[CMF-checkins] CVS: CMF/CMFDefault - utils.py:1.17

Yvo Schubbe schubbe@web.de
Wed, 5 Feb 2003 12:51:41 -0500


Update of /cvs-repository/CMF/CMFDefault
In directory cvs.zope.org:/tmp/cvs-serv4163/CMFDefault

Modified Files:
	utils.py 
Log Message:
Merged yuppie-collector041-branch:
- Changed behavior of bodyfinder and html_headcheck.
- Fixed header stripping in edit and PUT. (Collector #41)
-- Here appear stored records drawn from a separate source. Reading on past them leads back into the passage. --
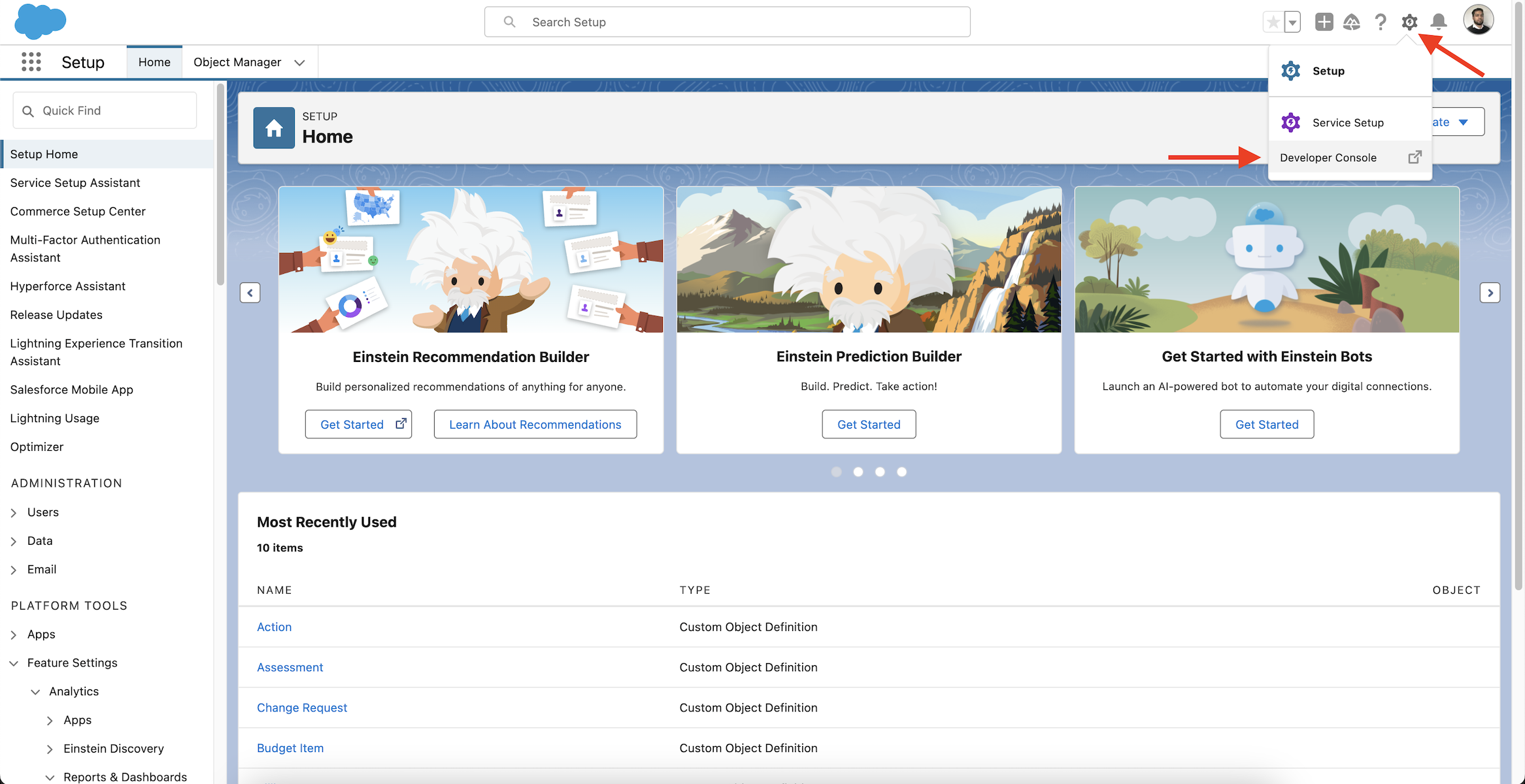Image resolution: width=1525 pixels, height=784 pixels.
Task: Open Global Actions plus icon
Action: pos(1324,22)
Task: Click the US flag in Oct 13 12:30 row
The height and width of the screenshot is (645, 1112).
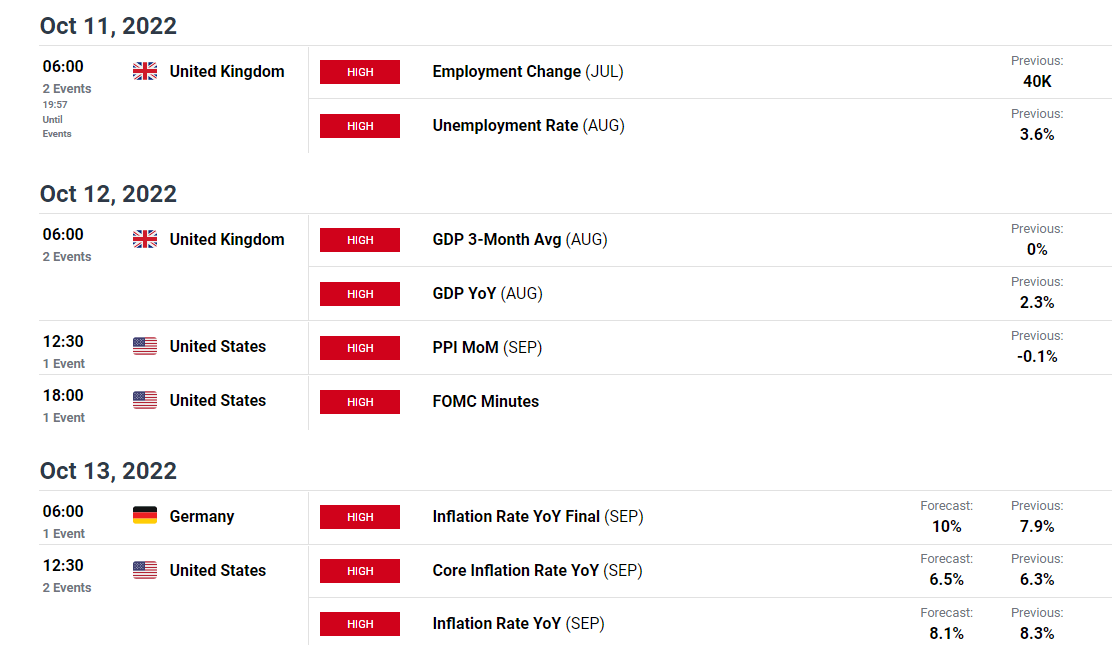Action: (x=145, y=570)
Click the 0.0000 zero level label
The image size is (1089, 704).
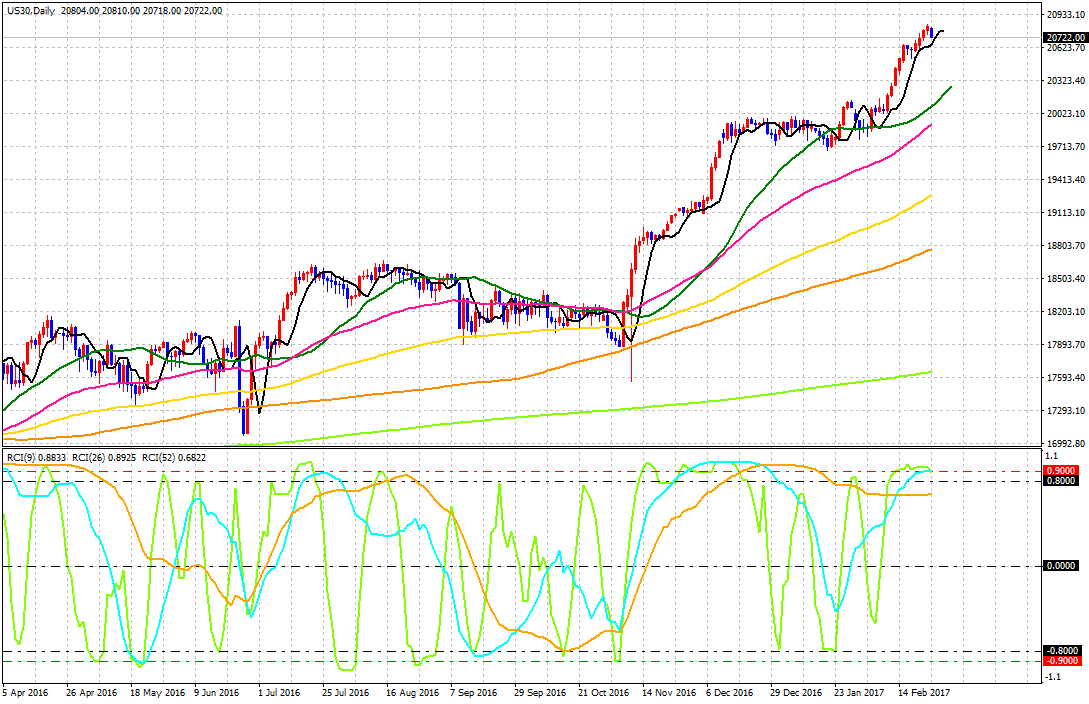point(1060,566)
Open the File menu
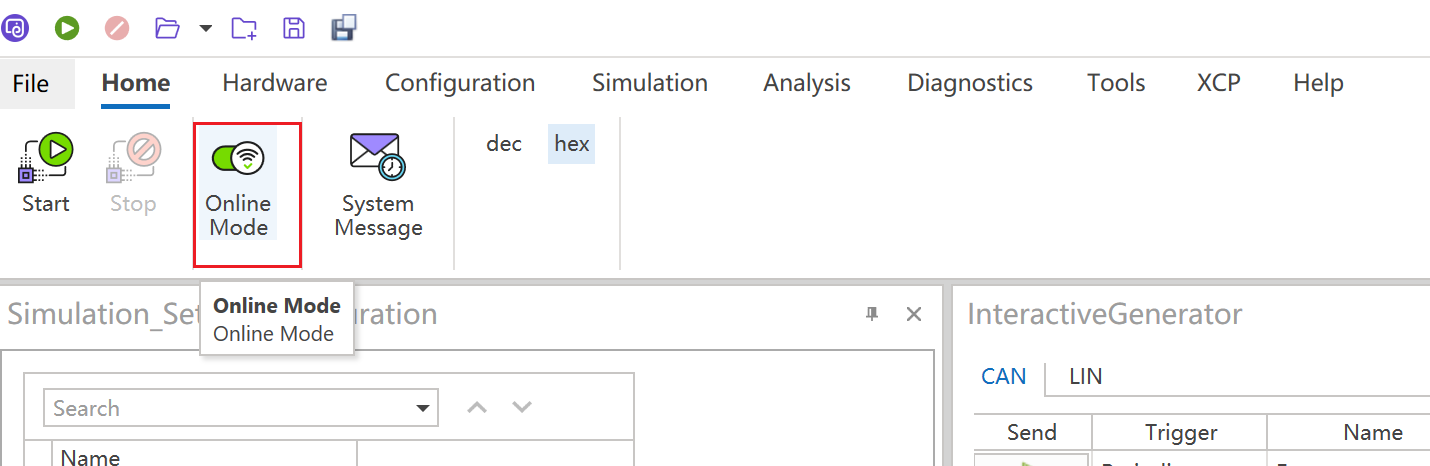 [x=31, y=83]
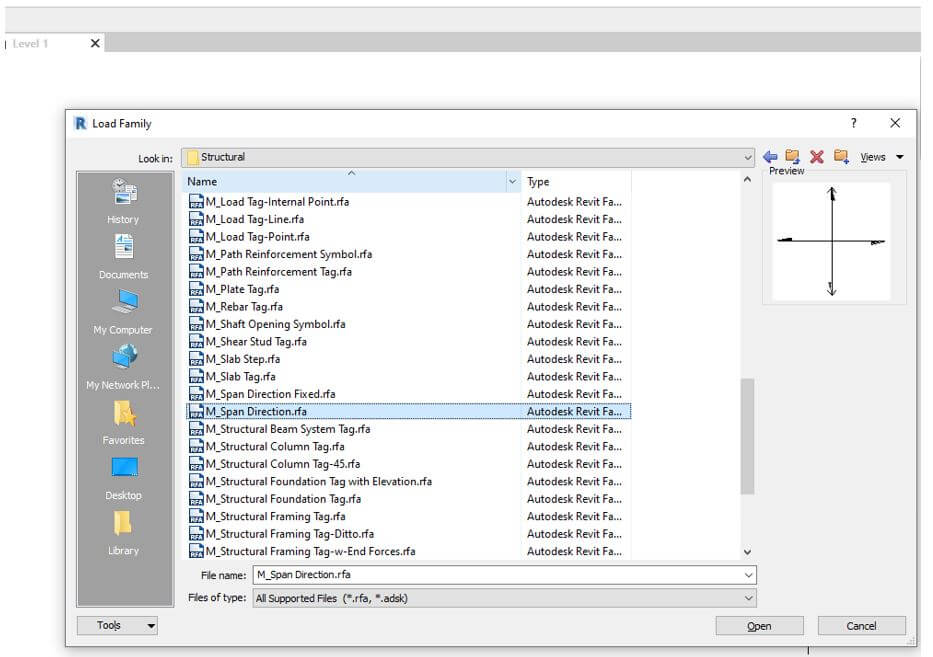Click the Open button
The width and height of the screenshot is (933, 657).
pos(759,625)
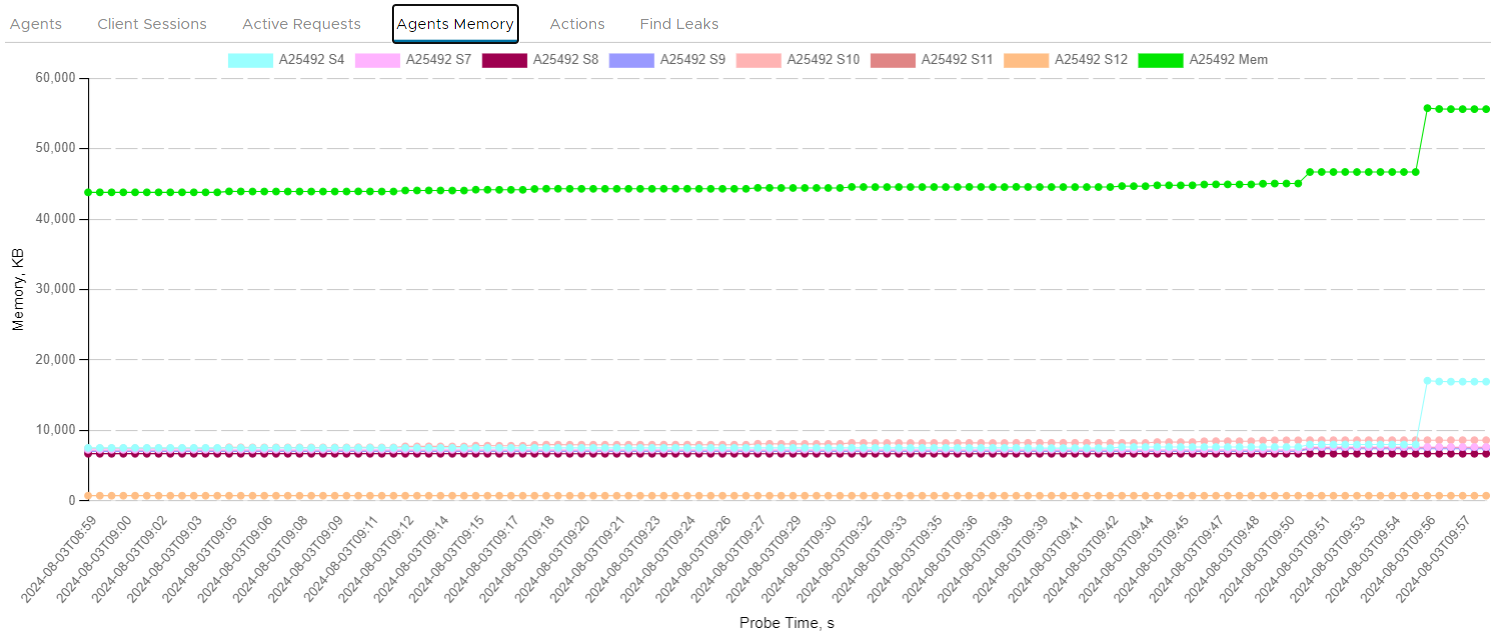1500x636 pixels.
Task: Click the last cyan S4 data point
Action: point(1486,382)
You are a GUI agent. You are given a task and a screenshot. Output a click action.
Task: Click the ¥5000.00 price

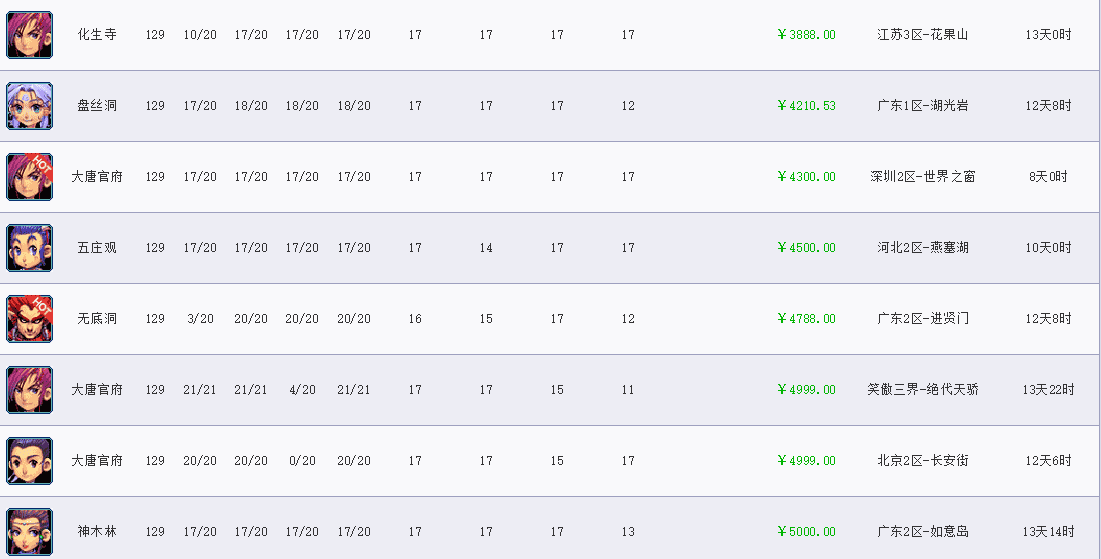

=== CMF/CMFDefault/utils.py 1.16 => 1.17 ===
--- CMF/CMFDefault/utils.py:1.16	Thu Dec 19 00:34:55 2002
+++ CMF/CMFDefault/utils.py	Wed Feb  5 12:51:39 2003
@@ -1,6 +1,21 @@
+##############################################################################
+#
+# Copyright (c) 2001-2003 Zope Corporation and Contributors.
+# All Rights Reserved.
+#
+# This software is subject to the provisions of the Zope Public License,
+# Version 2.0 (ZPL).  A copy of the ZPL should accompany this distribution.
+# THIS SOFTWARE IS PROVIDED "AS IS" AND ANY AND ALL EXPRESS OR IMPLIED
+# WARRANTIES ARE DISCLAIMED, INCLUDING, BUT NOT LIMITED TO, THE IMPLIED
+# WARRANTIES OF TITLE, MERCHANTABILITY, AGAINST INFRINGEMENT, AND FITNESS
+# FOR A PARTICULAR PURPOSE
+#
+##############################################################################
+""" Utility functions.
+
+$Id$
 """
-    Utility functions.
-"""
+
 from sgmllib import SGMLParser
 import re
 import os
@@ -359,44 +374,38 @@
     else:
         return 1
 
-security.declarePrivate('_bodyre')
-_bodyre = re.compile( r'^\s*<html.*<body.*?>', re.DOTALL | re.I )
-
-security.declarePrivate('_endbodyre')
-_endbodyre = re.compile( r'</body', re.DOTALL | re.I )
-
 security.declarePublic('bodyfinder')
-def bodyfinder( text ):
+def bodyfinder(text):
+    """ Return body or unchanged text if no body tags found.
 
-    bod = _bodyre.search( text )
-    if not bod:
+    Always use html_headcheck() first.
+    """
+    lowertext = text.lower()
+    bodystart = lowertext.find('<body')
+    if bodystart == -1:
         return text
-
-    end = _endbodyre.search( text )
-    if not end:
+    bodystart = lowertext.find('>', bodystart) + 1
+    if bodystart == 0:
         return text
-    else:
-        return text[bod.end():end.start()]
+    bodyend = lowertext.rfind('</body>', bodystart)
+    if bodyend == -1:
+        return text
+    return text[bodystart:bodyend]
 
 security.declarePrivate('_htfinder')
-_htfinder = re.compile( r'<html', re.DOTALL | re.I )
+_htfinder = re.compile(r'(\s|(<[^<>]*?>))*<html.*<body.*?>.*</body>',
+                       re.DOTALL)
 
 security.declarePublic('html_headcheck')
-def html_headcheck( html ):
-
+def html_headcheck(html):
     """ Return 'true' if document looks HTML-ish enough.
+
+    If true bodyfinder() will be able to find the HTML body.
     """
-    if not _htfinder.search(html):
+    lowerhtml = html.lower()
+    if lowerhtml.find('<html') == -1:
+        return 0
+    elif _htfinder.match(lowerhtml):
+        return 1
+    else:
         return 0
-
-    lines = re.split(r'[\n\r]+?', html)
-
-    for line in lines:
-        line = line.strip()
-
-        if not line:
-            continue
-        elif line.lower().startswith( '<html' ):
-            return 1
-        elif line[0] != '<':
-            return 0